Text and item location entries
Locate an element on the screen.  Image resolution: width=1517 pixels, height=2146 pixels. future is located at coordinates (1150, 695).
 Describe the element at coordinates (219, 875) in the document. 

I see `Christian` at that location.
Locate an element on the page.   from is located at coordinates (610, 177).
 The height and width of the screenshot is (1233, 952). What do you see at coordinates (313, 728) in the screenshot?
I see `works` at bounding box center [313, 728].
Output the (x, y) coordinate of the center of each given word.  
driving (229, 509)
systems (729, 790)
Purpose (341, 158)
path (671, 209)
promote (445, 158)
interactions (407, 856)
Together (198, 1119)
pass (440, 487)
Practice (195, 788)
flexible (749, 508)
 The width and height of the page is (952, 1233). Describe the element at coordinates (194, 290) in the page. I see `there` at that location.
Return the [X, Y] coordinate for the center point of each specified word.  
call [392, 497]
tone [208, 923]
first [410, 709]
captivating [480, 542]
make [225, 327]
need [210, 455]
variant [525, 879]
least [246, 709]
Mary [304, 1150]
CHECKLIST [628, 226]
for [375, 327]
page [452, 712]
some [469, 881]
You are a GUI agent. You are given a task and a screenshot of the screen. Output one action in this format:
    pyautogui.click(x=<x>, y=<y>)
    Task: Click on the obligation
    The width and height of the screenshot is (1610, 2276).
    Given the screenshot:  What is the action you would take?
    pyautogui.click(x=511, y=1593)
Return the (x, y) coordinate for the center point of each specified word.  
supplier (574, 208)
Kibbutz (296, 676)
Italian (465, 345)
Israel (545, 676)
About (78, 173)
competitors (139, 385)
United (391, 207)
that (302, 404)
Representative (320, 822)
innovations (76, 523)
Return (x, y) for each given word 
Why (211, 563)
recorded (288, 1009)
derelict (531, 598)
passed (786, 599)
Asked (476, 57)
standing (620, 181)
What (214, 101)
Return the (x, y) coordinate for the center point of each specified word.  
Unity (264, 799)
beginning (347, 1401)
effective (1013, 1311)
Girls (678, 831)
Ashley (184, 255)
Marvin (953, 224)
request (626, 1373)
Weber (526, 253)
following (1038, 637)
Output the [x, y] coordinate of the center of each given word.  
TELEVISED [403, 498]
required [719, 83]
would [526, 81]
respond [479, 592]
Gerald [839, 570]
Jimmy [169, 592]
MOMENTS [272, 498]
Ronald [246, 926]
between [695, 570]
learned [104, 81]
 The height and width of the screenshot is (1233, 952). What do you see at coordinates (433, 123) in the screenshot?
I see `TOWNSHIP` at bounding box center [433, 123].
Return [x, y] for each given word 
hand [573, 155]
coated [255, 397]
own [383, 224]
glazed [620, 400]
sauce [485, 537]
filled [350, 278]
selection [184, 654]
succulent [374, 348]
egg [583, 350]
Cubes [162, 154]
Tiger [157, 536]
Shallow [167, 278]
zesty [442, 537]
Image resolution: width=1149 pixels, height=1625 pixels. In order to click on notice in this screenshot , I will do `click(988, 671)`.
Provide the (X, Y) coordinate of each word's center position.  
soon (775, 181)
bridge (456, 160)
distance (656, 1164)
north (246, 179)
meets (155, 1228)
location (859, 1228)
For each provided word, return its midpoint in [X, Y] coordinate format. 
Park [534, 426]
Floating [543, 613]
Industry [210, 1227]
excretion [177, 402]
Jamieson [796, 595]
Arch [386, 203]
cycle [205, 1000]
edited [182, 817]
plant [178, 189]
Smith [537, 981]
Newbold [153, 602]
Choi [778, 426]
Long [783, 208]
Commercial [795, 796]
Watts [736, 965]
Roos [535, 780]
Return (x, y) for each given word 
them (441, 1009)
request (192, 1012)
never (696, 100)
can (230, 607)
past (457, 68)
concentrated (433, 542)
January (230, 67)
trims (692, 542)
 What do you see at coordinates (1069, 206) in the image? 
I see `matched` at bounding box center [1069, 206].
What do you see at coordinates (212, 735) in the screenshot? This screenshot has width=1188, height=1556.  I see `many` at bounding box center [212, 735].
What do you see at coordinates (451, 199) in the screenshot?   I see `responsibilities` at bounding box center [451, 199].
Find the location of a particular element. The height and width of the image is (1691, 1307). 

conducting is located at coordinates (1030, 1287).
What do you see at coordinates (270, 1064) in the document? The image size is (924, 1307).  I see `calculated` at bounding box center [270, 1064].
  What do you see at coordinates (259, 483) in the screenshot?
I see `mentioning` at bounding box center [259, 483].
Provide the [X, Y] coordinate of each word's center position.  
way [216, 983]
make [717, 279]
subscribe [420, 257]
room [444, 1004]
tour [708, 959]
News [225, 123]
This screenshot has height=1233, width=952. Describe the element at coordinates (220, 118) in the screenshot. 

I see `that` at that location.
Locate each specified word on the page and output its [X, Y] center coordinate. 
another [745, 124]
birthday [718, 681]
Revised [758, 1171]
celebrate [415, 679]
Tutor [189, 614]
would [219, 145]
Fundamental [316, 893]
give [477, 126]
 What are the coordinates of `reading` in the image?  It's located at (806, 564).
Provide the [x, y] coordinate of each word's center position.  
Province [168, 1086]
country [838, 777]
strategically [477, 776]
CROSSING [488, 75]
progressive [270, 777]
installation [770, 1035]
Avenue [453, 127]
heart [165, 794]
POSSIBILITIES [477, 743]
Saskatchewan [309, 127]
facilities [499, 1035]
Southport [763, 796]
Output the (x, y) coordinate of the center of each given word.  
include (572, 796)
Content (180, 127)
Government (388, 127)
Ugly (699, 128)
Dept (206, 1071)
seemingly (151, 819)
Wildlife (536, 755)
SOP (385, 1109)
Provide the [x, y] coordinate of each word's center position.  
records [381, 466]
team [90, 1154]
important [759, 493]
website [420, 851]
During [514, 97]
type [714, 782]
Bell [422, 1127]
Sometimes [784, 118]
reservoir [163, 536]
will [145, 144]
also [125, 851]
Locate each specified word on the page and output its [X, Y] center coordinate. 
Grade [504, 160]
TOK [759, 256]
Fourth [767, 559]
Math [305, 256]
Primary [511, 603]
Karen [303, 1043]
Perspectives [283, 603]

What is needed:
Reproduce the rows verbatim, beginning at the line that contains "never (696, 100)" and ending after the line that contains "conducting is located".

Worked solution:
never (696, 100)
can (230, 607)
past (457, 68)
concentrated (433, 542)
January (230, 67)
trims (692, 542)
 What do you see at coordinates (1069, 206) in the image? 
I see `matched` at bounding box center [1069, 206].
What do you see at coordinates (212, 735) in the screenshot? This screenshot has width=1188, height=1556.  I see `many` at bounding box center [212, 735].
What do you see at coordinates (451, 199) in the screenshot?   I see `responsibilities` at bounding box center [451, 199].
Find the location of a particular element. The height and width of the image is (1691, 1307). 

conducting is located at coordinates (1030, 1287).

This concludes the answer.